Otherwise the thing would be unstable, flip over, and be sucked into a
supporting magnet.
The novelty stores in our mall carry floating things like this. You might take
a look around.
> On Mon, 26 Jul 1999 09:50:23 -0400, "Buddy Chamberlain" writes:
I'd expect to have some issues with the center magnet flipping over and being
pulled toward the ring magnets. Have to be bottom heavy.
It would also probably be pretty hard to get the center hole to be stable
enough. My experience with these magnetic floaters is they tend to be pretty
unstable. Small knocks or pushes could send the whole construct tumbling down.
But, if it did work it would look really kewl.:)

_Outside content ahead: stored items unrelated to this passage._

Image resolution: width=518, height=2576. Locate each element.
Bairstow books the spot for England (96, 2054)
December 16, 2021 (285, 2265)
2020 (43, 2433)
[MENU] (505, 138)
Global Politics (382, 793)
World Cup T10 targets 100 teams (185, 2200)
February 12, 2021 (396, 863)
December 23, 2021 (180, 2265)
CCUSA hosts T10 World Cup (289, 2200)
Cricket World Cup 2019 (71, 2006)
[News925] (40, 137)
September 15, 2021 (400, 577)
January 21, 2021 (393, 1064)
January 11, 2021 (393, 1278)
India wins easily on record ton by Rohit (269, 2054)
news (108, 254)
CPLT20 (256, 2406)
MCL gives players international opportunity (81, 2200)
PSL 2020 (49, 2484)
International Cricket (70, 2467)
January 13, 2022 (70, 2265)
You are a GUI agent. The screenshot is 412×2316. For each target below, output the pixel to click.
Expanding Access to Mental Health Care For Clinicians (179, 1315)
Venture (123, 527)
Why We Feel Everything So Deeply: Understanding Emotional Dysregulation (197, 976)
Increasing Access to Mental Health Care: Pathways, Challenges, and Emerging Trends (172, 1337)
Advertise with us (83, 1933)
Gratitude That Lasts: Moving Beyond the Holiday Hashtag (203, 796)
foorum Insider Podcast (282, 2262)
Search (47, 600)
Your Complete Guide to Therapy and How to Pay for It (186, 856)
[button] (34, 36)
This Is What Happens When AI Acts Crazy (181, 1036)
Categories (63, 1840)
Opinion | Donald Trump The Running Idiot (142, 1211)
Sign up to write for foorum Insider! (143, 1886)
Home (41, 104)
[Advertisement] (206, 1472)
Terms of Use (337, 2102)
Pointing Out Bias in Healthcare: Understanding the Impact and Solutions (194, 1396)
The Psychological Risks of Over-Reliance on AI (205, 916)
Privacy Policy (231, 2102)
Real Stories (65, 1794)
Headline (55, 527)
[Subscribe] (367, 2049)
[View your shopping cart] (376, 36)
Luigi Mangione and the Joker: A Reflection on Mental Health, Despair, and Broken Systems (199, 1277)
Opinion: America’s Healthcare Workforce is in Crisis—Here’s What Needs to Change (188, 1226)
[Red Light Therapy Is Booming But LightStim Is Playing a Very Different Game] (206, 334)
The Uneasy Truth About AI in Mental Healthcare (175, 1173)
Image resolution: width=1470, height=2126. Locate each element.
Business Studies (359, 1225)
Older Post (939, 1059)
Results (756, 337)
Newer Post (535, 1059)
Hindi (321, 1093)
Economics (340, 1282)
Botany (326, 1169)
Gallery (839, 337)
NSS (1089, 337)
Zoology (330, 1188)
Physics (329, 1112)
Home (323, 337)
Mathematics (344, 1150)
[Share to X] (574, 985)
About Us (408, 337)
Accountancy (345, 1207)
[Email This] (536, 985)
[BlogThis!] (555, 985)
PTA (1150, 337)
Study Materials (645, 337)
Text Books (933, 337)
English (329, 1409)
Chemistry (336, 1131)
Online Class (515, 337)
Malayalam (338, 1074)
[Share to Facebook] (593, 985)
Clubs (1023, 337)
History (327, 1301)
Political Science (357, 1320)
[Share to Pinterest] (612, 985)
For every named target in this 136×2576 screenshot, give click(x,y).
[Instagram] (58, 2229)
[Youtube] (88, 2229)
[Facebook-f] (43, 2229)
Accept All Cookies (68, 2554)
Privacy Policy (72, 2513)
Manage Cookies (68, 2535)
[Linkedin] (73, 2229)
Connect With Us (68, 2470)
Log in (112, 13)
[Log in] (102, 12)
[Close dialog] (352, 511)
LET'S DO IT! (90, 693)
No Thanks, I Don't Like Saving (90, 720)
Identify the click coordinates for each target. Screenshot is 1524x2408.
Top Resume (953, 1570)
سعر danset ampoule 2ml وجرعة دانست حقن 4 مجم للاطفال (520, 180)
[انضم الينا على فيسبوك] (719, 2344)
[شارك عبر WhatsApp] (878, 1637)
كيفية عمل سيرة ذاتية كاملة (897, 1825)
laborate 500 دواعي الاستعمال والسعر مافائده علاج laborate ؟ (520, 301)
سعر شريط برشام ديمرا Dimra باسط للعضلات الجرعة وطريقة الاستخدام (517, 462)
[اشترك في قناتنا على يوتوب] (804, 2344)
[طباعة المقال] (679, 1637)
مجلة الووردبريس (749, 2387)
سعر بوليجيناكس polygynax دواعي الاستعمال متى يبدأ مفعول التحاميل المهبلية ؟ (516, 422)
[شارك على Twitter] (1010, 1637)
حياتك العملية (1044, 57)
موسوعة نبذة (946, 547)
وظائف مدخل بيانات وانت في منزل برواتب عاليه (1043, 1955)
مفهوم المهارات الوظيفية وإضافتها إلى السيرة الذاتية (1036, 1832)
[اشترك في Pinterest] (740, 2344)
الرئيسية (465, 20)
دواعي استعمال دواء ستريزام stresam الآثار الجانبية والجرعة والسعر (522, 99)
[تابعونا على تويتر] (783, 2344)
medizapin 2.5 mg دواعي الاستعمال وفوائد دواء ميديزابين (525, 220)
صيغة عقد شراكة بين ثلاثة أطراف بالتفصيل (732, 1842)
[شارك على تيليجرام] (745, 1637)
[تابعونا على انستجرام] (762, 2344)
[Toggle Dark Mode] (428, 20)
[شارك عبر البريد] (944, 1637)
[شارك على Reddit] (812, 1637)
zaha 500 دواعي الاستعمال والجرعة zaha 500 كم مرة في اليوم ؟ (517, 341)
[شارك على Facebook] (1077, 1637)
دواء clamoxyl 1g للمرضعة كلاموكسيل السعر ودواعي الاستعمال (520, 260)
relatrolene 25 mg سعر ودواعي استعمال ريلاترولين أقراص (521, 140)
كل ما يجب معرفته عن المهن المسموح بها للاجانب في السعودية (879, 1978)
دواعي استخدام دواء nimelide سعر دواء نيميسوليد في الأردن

> In a message dated 7/26/99 8:56:55 AM EST, buddy@movnet.com writes:
<< I dunno about the pen, and I am far from a physicist, but if you put a ring
of powerful magnets on say, an AOL coaster, all with the same pole facing
upward, with a little help from some super glue, and then another magnet on
the ship you wanted to float, with the same pole facing downward, wouldn't it
sit in the "trough" of the ring? I don't have any magnets on me, or I'd go
home and try this tonight, but from what I know about them, that should work,
right? If it did, you could make all your major FT ships "floaties."
:o)
God bless,
- Buddy >>
Better get some STRONG magnets for those lead ships! They will also be hell to
keep facing straight, since they will spin nicely. Also if they tip at all the
heavy lead on top will cause it to roll over belly up and the lead shielding
the magnet at that point will probably drop it onto the base. You might need
to use a bar with three or four posts to SUSPEND the miniature from, requiring
more magnetic bases to balance it out
> << I dunno about the pen, and I am far from a physicist, but if you put
> hell
You
> might need to use a bar with three or four posts to SUSPEND the
Much though I would love to do ship bases like this, I know better than to
try. I'm limiting myself to the space station, which is a plastic circle
about a foot in diameter. It doesn't weight all that much -- some of
the bigger NSL ships are probably weightier. The shape of the station should
allow me to place a magnet in such a position that it won't flip over without
a lot of help; it should, frankly, be the heaviest part of the model. From the
side, it's is shaped something like your classic flying saucer. Again, there's
a picture in More Thrust of the exact same model.
The spinning would not, under the circumstances, be a problem either. Unless,
of course, one of my players decided to see just how fast he could make it
spin.... *shudder*
If nothing else, I've realized that I have to keep my additions to the top of
the station as short and as light as possible. No big towers!